Monday, March 11, 2019

PERSONAL trainer Karl Henry was on-hand to kickstart Kildare Town Community School’s recent wellbeing week at a launch event which took place during the afternoon of Wednesday 27 February.

Students and teachers enjoyed a session given by the well-known fitness guru, who got people to take their heartbeat and calculate their heartbeats per minute before and after the exercises.

Alongside diet and health – including cutting down on sugar and artificial sweeteners – sleep was one of the topics on the agenda at the event. The teachers were surprised to learn that many students were getting less than seven hours of sleep at night, which can impact on their performance or experience in school. Karl spoke about putting phones away after 8pm, noting the impact of blue light on sleep.

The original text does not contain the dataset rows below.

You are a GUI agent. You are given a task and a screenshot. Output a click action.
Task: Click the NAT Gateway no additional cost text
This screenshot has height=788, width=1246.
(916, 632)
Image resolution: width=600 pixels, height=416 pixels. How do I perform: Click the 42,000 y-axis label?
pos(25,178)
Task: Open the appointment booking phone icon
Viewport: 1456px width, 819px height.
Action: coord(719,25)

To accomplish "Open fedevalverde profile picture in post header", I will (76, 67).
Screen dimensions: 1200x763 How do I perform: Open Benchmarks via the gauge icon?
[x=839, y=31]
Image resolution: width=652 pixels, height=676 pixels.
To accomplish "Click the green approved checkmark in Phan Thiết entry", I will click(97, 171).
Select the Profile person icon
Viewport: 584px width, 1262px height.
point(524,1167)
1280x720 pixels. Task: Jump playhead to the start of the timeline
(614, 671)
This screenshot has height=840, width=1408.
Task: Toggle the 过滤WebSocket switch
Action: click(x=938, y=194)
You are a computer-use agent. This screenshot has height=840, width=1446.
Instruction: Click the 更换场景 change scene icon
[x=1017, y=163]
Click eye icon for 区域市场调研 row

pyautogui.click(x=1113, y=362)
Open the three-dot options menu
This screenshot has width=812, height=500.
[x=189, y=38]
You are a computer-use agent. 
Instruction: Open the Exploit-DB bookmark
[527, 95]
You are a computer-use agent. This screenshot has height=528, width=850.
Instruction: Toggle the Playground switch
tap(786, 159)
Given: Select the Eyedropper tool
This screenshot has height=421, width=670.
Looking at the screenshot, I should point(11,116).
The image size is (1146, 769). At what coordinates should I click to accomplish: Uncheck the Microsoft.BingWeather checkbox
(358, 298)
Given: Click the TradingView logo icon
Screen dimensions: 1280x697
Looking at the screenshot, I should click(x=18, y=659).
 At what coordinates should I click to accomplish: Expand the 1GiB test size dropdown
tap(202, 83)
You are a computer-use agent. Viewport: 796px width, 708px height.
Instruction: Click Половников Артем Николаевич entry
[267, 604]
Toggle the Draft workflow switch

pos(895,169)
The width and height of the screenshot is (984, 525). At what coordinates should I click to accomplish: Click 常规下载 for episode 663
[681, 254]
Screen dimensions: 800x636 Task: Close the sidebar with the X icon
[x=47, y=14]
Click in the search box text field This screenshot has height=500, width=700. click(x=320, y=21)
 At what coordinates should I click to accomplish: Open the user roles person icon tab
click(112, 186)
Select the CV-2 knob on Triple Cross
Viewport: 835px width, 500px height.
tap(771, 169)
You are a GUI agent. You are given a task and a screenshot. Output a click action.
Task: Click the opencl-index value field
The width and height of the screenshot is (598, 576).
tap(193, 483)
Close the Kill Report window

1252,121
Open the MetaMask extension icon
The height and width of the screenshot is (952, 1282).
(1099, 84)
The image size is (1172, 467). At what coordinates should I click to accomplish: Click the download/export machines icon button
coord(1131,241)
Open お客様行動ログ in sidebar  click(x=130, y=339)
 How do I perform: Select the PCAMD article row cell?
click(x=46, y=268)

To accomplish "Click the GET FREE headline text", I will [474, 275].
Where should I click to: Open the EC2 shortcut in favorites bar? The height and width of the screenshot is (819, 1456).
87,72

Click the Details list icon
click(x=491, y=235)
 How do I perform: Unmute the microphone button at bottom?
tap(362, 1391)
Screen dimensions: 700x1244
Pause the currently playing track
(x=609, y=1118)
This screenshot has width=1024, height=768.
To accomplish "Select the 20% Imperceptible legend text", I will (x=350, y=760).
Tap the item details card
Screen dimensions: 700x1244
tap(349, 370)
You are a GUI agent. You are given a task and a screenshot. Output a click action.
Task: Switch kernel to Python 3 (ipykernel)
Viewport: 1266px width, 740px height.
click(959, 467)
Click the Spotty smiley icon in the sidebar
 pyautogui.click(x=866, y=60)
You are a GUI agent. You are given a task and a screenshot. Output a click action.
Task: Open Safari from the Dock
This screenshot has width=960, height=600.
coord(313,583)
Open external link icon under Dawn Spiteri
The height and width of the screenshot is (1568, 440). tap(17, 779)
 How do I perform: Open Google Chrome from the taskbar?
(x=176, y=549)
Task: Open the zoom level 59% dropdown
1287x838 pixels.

Taking part in the physical and mental challenge at the launch of Wellness Week in Kildare Community College
Photos: Piotr Kwasnik

For children between 9 and 16, the National Health Service in the UK recommends between 9 and 10 hours of sleep every night (depending on the age). More than 10 hours is recommended for younger ages.

“He was talking about… how the top rugby players get 12 hours’ sleep at night in during the season for optimum performance,” said school guidance counsellor Elizabeth Urell. “It was a fantastic launch. Karl did a great session with the junior and senior cycle students.”

The launch led nicely into the school’s wellbeing week, which ran from Monday 4 to Friday 8 March and aimed to get students thinking about their mental and physical health. The school was a hive of activity during those five days, with students and teachers engaging with the initiative and enjoying the broad programme of events, which included mindfulness/meditation spaces, a healthy lunch competition, a nutrition and exercise talk, and a wellbeing poster competition.

A number of Joe Wicks HIIT (high intensity interval training) sessions were also held during the week, as well as lunchtime penalty shootouts, circuit sessions, yoghurt and fruit samples, a wellbeing board, and a funky sock day to raise awareness for positive self-esteem and mental health.

Ms Urell explained that a lot of the activities were designed to establish a connection with the school and create a positive and happy atmosphere.

“There’s a positive vibe amongst the student population,” she said. “A long-term aim is to put the focus on wellbeing and health, and also to generate a positive atmosphere in the school.”